TABLE 1.
Diffraction, structure determination, and refinement statistics
| Parameter | Data |
|---|---|
| Diffraction data | |
| Space group | P21 |
| Cell dimensions | a = 37.45 Å, b = 55.50 Å, c = 108.93 Å, β = 91.39° |
| Wavelength (Å) | 0.9792 |
| Spacing limit (Å) | 1.8 |
| Unique reflections | 41,654 |
| Rmerge (%)a | 10.8 (38.6) |
| I/σ | 17.7 (7.1) |
| Completeness (%) | 99.9 (99.9) |
| Anomalous completeness (%) | 99.9 (99.9) |
| Multiplicity | 10.4 (8.9) |
| Phasing and refinement | |
| Bragg spacings (Å) | 28-1.8 |
| Figure of merit after | |
| RESOLVE | 0.75 |
| No. of protein atoms | 3,851 |
| No. of solvent atoms | 482 |
| No. of hetero-atoms (ADP-ribose) | 35 |
| Rwork/bRfreec (%) | 15.1/19.5 |
| Avg B factor (Å2) | 10.613 |
| Rms deviation of bond lengths (Å) | 0.018 |
| Rms deviation of bond angles (°) | 1.85 |
| Ramachandran plotd | 91.1/8.9 |
a
Rmerge = Σ|I − <I>|/Σ I, where I is the observed intensity and <I> is the average intensity.
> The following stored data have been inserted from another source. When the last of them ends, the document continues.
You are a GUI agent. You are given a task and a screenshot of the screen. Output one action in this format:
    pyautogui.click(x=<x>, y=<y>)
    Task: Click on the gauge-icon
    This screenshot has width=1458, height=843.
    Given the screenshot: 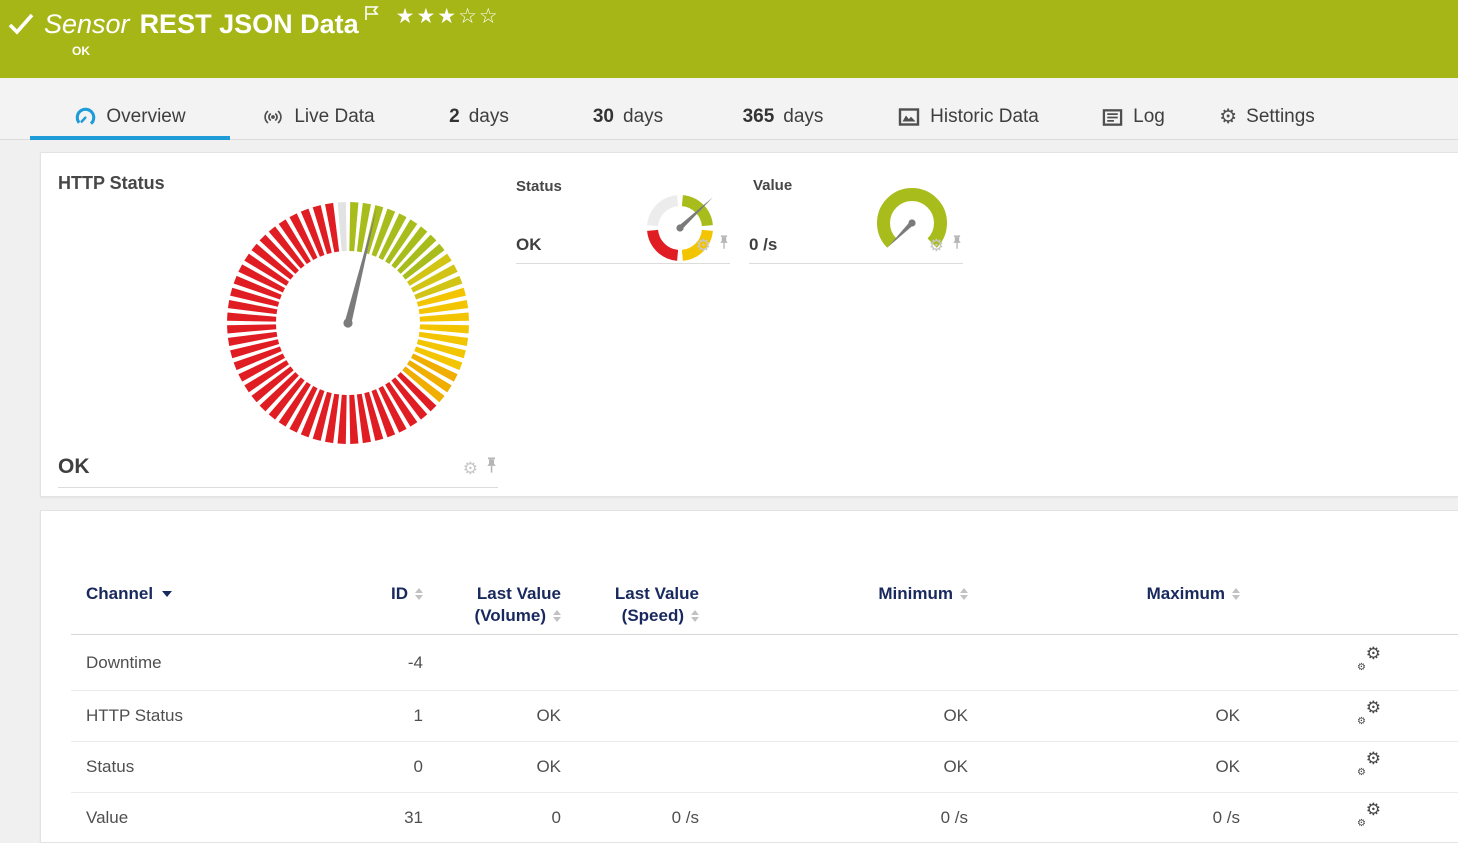 What is the action you would take?
    pyautogui.click(x=86, y=118)
    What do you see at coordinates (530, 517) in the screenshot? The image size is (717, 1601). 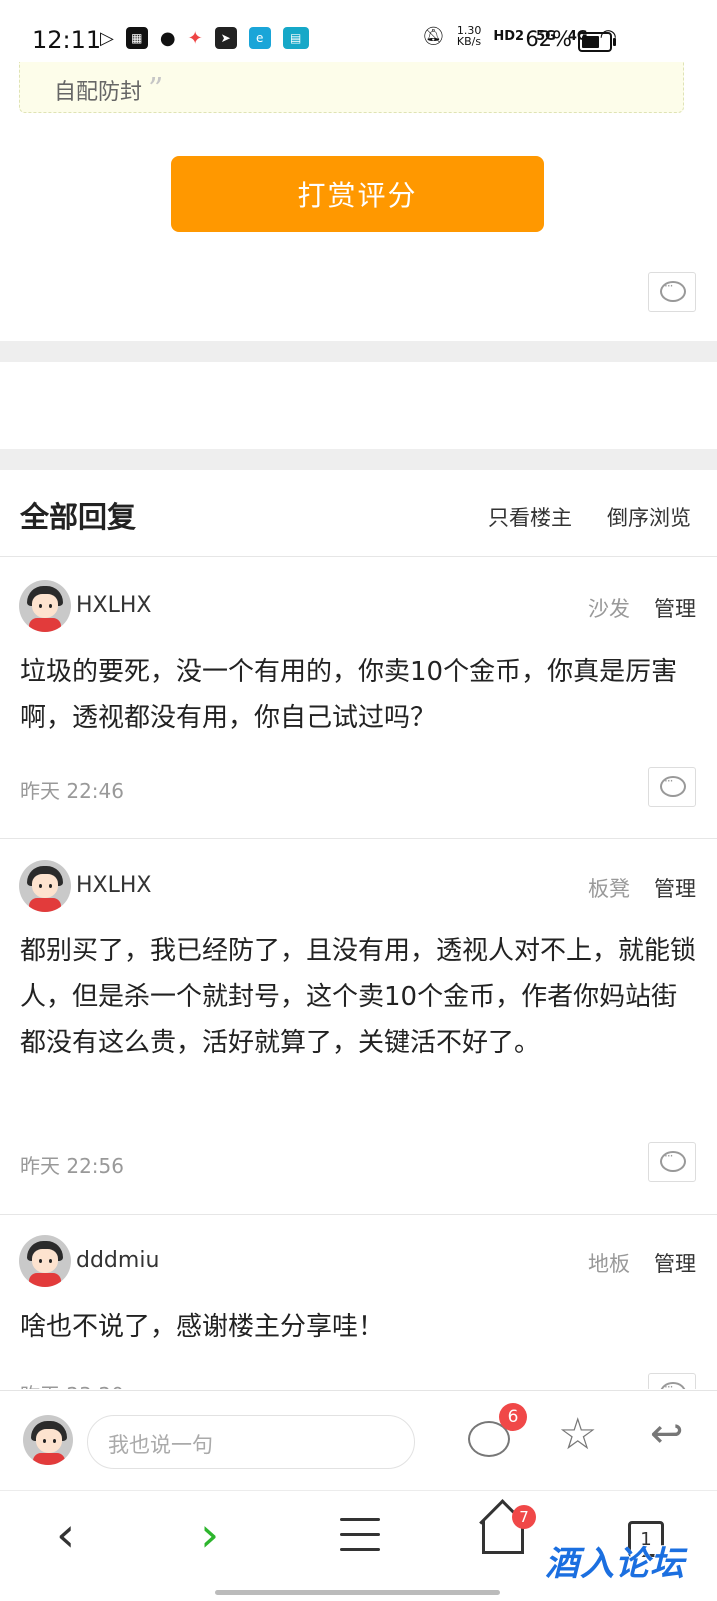 I see `only-op-link: 只看楼主` at bounding box center [530, 517].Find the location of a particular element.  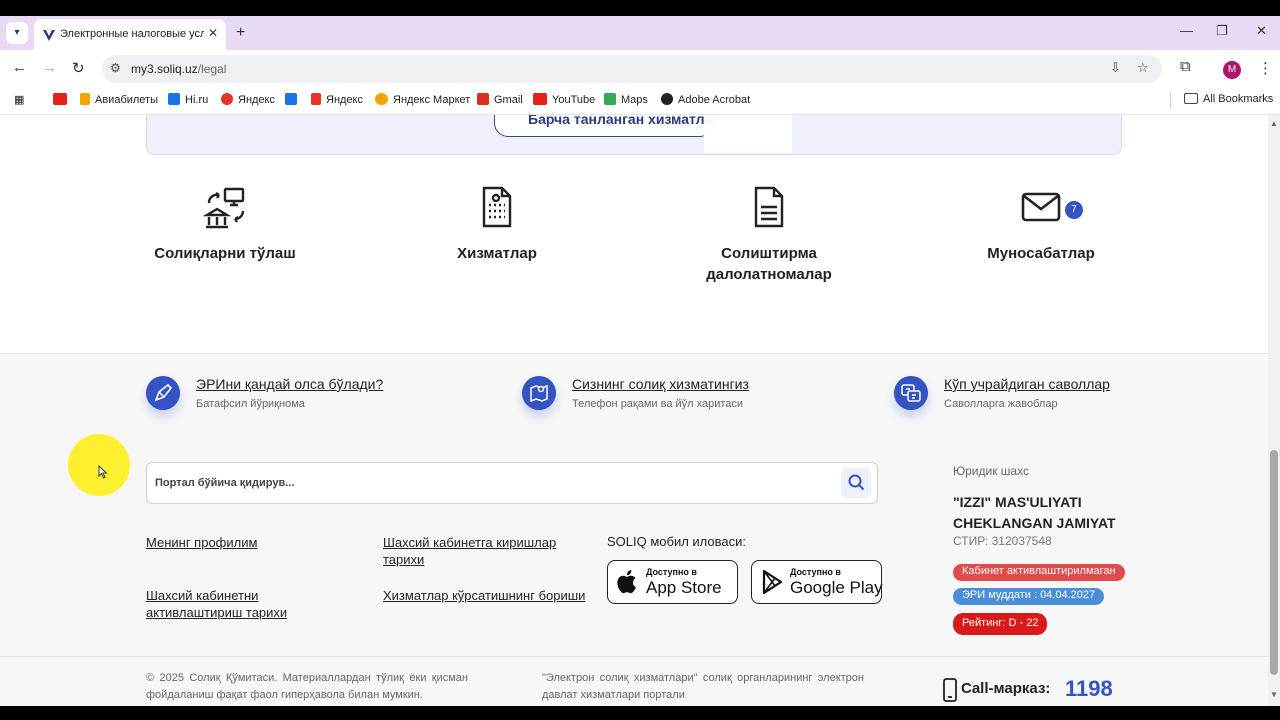

google-play-big-label: Google Play is located at coordinates (836, 588).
Values in parentheses refer to the highest-resolution shell (1.9 to 1.8).
b
R = Σ ∥Fo| − |Fc∥/Σ|Fo|.
c
Rfree is calculated as R, but on 5% of all reflections that are never used in crystallographic refinement.
d
The percentage of residues located in the most favorable/additionally allowed regions of the Ramachandran plot is given.